==== Data for this task ====

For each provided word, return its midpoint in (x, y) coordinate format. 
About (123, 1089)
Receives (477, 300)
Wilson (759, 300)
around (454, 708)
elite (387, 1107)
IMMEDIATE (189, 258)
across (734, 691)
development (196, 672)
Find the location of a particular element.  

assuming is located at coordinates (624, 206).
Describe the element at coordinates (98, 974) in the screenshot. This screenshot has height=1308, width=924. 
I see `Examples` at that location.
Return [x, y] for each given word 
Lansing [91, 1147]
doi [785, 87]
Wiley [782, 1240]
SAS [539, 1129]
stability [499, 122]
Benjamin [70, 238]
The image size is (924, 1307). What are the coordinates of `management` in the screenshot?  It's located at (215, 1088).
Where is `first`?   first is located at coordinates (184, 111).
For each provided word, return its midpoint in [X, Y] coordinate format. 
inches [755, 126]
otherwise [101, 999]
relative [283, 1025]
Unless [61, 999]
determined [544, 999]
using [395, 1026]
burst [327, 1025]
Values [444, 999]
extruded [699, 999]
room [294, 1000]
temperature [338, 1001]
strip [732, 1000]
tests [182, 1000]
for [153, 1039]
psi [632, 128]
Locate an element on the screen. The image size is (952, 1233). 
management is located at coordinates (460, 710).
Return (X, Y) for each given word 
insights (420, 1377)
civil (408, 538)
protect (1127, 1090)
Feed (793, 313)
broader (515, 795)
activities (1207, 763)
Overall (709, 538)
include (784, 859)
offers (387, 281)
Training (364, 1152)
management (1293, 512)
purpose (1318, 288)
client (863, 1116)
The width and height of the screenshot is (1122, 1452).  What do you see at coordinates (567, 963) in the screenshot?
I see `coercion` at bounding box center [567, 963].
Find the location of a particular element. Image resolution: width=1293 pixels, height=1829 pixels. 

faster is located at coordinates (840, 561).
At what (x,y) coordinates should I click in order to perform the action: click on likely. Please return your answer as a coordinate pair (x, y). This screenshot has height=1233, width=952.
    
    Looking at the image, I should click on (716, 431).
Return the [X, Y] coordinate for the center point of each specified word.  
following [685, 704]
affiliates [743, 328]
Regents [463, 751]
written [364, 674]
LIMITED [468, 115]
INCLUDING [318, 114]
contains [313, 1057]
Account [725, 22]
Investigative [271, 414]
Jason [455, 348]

====

§ What you are asked to do
Duplicate everything from the line that contains "Wilson (759, 300)" down to the line that contains "assuming is located", with both of those lines included.

§ Output of the exercise
Wilson (759, 300)
around (454, 708)
elite (387, 1107)
IMMEDIATE (189, 258)
across (734, 691)
development (196, 672)
Find the location of a particular element.  

assuming is located at coordinates (624, 206).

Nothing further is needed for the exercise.